Fiery at first and full of disdain for the mere idea of an SPLM-Northern parties 'get together' the NCP is now actively seeking participation. At the onset, NCP officials described the conference as a meeting of the 'opposition', unworthy of 'national' relevance. Nevertheless the NCP was quick to shift tone from the regular patriarchal confrontational jargon to a more conciliatory note. Just two days ago Bashir made a loud announcement of commitment to the notion of 'political freedom'. He even gave the rhetoric a philosophical twist defining 'political freedoms' as inalienable and basic principles, and not tokens of generosity, in the same gusto he described human rights as elements of faith to be protected by the power of the state. Add these to the friendly proclamations of the Vice President, Ali Osman Mohamed Taha, and the impression is NCP is yet again in moulting.
NCP in or out, the parties gathering in Juba on the 26th are about to re-enact a formative scene from the history of the modern South-North encounter, namely the June 1947 Juba Conference on the Political Development of the Southern Sudan, when British administrators, aware of the consequences of their policy shift vis-a-vis Southern Sudan i.e. from insulation from the North and independent development to integration, invited delegates representing main Northern parties to join Southern politicians in a discussion addressing 5 major issues spelled out in a memorandum by J. W. Robertson, civil secretary of Sudan government at the time and chairman of the conference: recommendations of the Sudan Administration conference about the Southern Sudan - the question of whether Southern Sudan should join the East African colonies or be integrated into North Sudan; the advisability of the Southern Sudanese being represented in the proposed Assembly; possible safeguards in the legislation setting up the new Assembly, to ensure that Southern Sudan with its difference in race, tradition, language, customs and outlook is not hindered in its social and political advancement; the advisability of an advisory council for Southern Sudan to deal with Southern affairs; matters not strictly relevant to political development albeit essential if the unification of the Sudanese people is to be achieved.

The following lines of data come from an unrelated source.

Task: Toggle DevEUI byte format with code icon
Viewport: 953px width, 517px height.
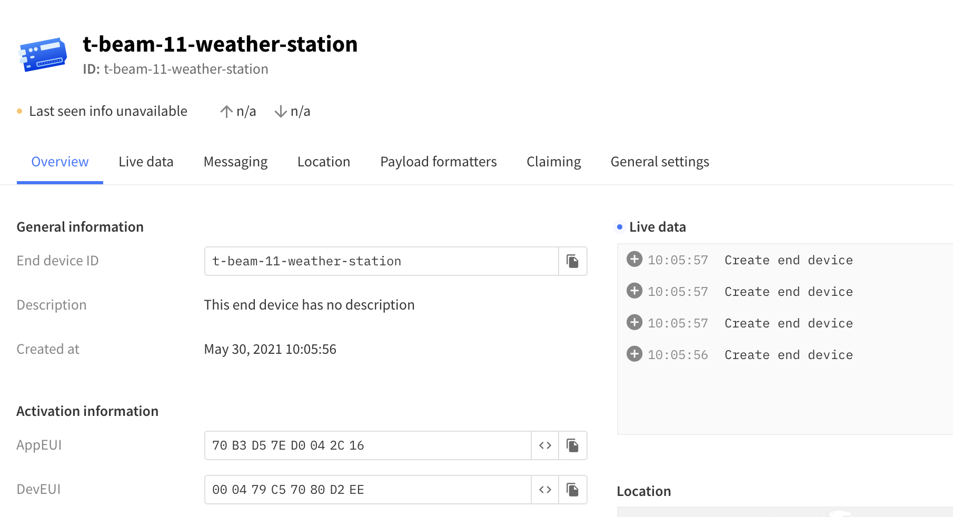Action: 545,490
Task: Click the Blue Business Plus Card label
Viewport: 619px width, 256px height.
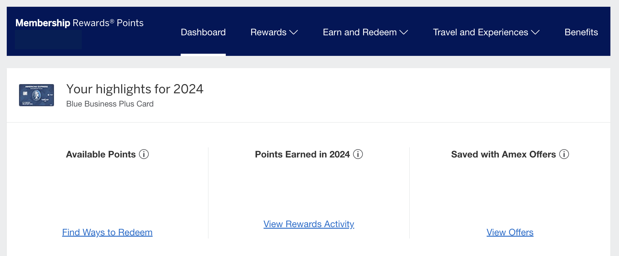Action: click(110, 104)
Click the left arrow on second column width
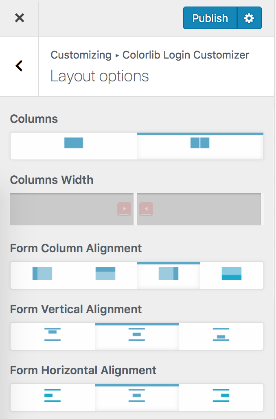The height and width of the screenshot is (419, 276). (146, 209)
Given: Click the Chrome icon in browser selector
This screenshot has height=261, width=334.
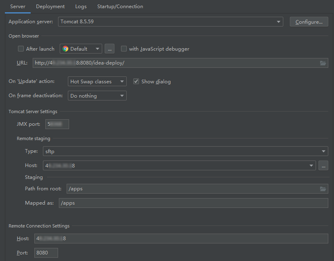Looking at the screenshot, I should pyautogui.click(x=65, y=49).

The same questions - political power, identity and the state, unification - continue to haunt the relationship between North and South, and largely within the same coordinates stated by J. V. Marwood, governor of Equatoria and host of the 1947 Juba Conference: "The policy of the Sudan Government regarding the Southern Sudan is to act upon the facts that the peoples of Southern Sudan are distinctly African and Negroid, but that geography and economics combine (so far as can be foreseen at the present time) to render them inextricably bound for future development to the Middle East and the Arabs of the Northern Sudan, and therefore to ensure that they shall by educational and economic developments be equipped to take their places in the future as socially and economically the equals of their partners of the Northern Sudan in the Sudan of the future".
If the Juba Conference of 2009 is not to be a Marxian farce of its predecessor the utmost necessity is to blast the racist hegemonic doctrine inherent in the reading above, British-born and re-christened with different names at the hands of the Sudanese post-colonial state. South Sudan is not a vestige seeking refuge amongst superior neighbours, in East Africa or down the Nile, it is the Sudan.